The Dalai Lama is no fan of TransCanada Corp. But many Bay Street pipeline analysts are.
The Calgary-based pipeline and power company’s huge Keystone XL oil pipeline project, which would build a 2,700-kilometre link between the Alberta oil sands and the refining hub of Port Arthur, Tex., has been the focus of celebrity-spangled protests that have escalated since the U.S. State Department released a positive final environmental assessment of the U.S. portion of the project last month.
With the project now in a 90-day review period before the Barack Obama administration decides whether to give a final go-ahead for the controversial project, a growing list of famous names has joined environmentalists in trying to convince the U.S. president that a pipeline linked to the environmentally questionable Canadian oil sands should be rejected.
A couple of noteworthy Canadians – author Naomi Klein and actor Margot Kidder – were among those arrested in protests outside the White House, and the Dalai Lama entered the fray last week. Tibet’s spiritual leader joined eight other Nobel Peace Prize laureates, including South African Archbishop Desmond Tutu, in calling on Mr. Obama to reject the pipeline proposal.
But despite the growing political firestorm surrounding the $7-billion project, analysts still like TransCanada’s stock. Nine of the 14 analysts tracked by Bloomberg have a “buy” recommendation on the stock, versus four “holds” and one “sell.”
The key for many analysts is the valuation of the shares, which is being held back by the risk that Keystone will fall victim to political pressures and be delayed or rejected.

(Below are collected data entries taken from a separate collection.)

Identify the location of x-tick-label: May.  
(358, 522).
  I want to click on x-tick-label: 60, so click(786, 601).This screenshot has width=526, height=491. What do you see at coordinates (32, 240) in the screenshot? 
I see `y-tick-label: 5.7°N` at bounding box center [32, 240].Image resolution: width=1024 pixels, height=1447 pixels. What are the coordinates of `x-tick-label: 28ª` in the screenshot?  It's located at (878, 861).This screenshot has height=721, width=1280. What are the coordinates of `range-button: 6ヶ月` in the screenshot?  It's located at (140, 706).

TransCanada’s price-to-earnings multiple of 17.1 – based on analysts’ consensus earnings forecast for 2012 – is a far cry from the 20.6 multiple of the company’s main Canadian competitor, Enbridge Inc.
If Keystone gets approved by the end of the year, as the analysts generally expect, TransCanada’s stock may offer more upside than other stocks in the pipelines segment.

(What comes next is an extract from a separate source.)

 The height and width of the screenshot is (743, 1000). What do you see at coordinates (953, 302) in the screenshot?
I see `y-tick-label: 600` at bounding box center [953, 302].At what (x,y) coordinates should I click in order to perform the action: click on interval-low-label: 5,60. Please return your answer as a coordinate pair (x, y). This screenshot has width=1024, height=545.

“We believe getting approval for Keystone XL represents the biggest hurdle for the company, and TransCanada’s valuation gap will narrow over the long term,” said analyst Cory O’Krainetz of Odlum Brown Ltd. in Vancouver.
Analysts project that the pipeline will generate $500-million to $700-million of additional earnings before interest, taxes, depreciation and amortization (EBITDA) annually once it comes on line in 2013 – a significant pop for a company that had EBITDA of $3.9-billion last year.

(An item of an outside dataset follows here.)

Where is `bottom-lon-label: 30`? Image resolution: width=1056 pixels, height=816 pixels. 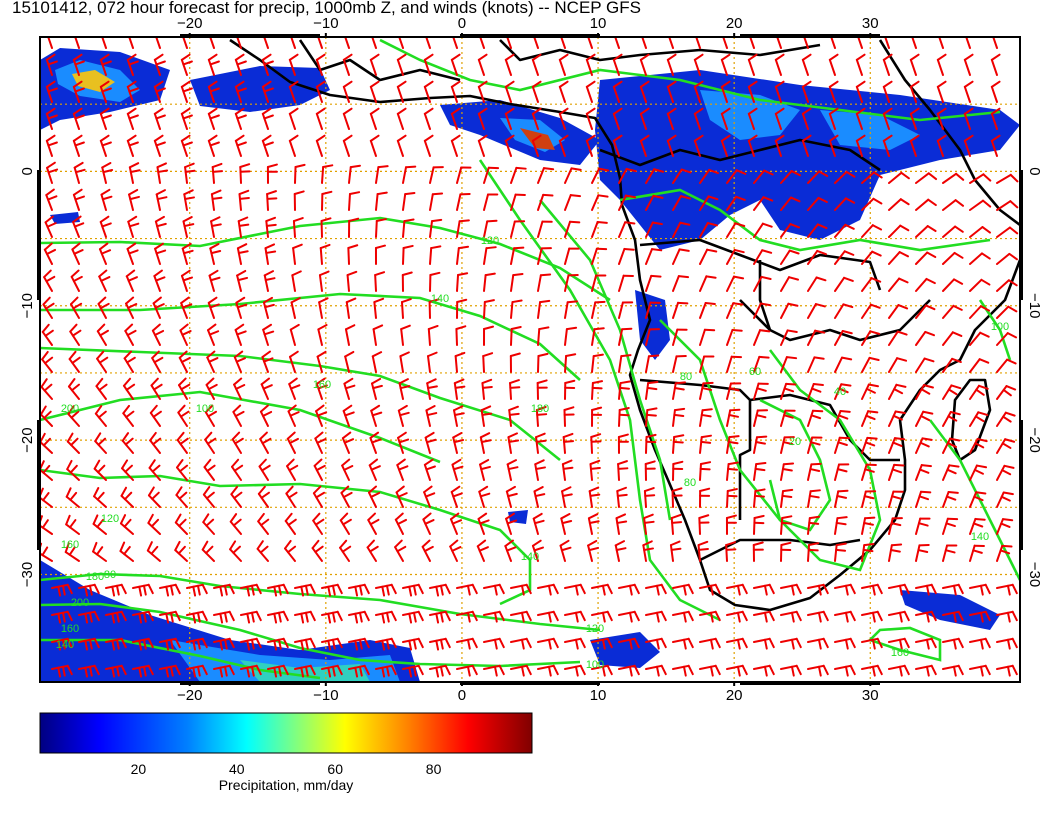
bottom-lon-label: 30 is located at coordinates (870, 696).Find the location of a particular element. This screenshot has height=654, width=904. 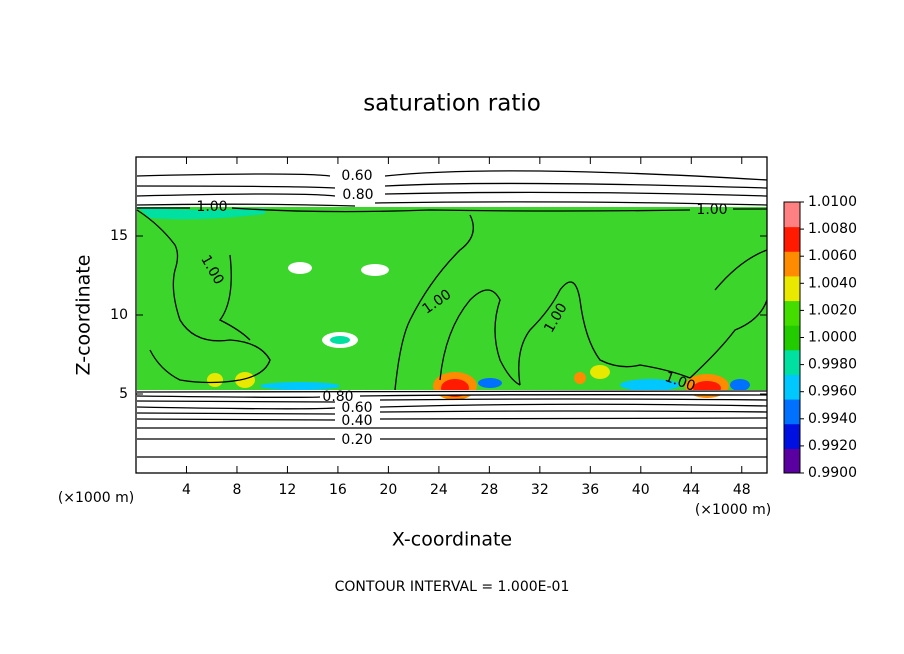

x-tick-label: 20 is located at coordinates (388, 490).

“Keystone is very meaningful to TransCanada’s overall financial health,” said Andrew Kuske, analyst at Credit Suisse, in a research note.
Steven Paget, analyst at FirstEnergy Capital, said TransCanada’s stock may rally on “short-term relief” if and when Keystone XL gets final approval, which could provide a near-term opportunity for investors. However, he predicted, the “euphoria” would likely be short-lived.
“Pretty soon, people will go back to looking at the long-term fundamentals,” he said.
Fortunately, analysts generally like the long-term view, too.
“Over time, we continue to believe the market will increasingly focus on [TransCanada’s] rather impressive opportunity set that may drive cash flow and earnings growth in the coming years,” Mr. Kuske said.
TransCanada’s dividends also look to be a strong draw going forward. The company’s dividend yield of 3.9 per cent is already toward the top end of its North American pipelines peer group, and it has raised its payouts by 8 cents a share annually in each of the past five years.
“We assume it will keep up with that (8-cent annual increase) pace next year, and maybe increase it even more in 2013,” Mr. Paget said.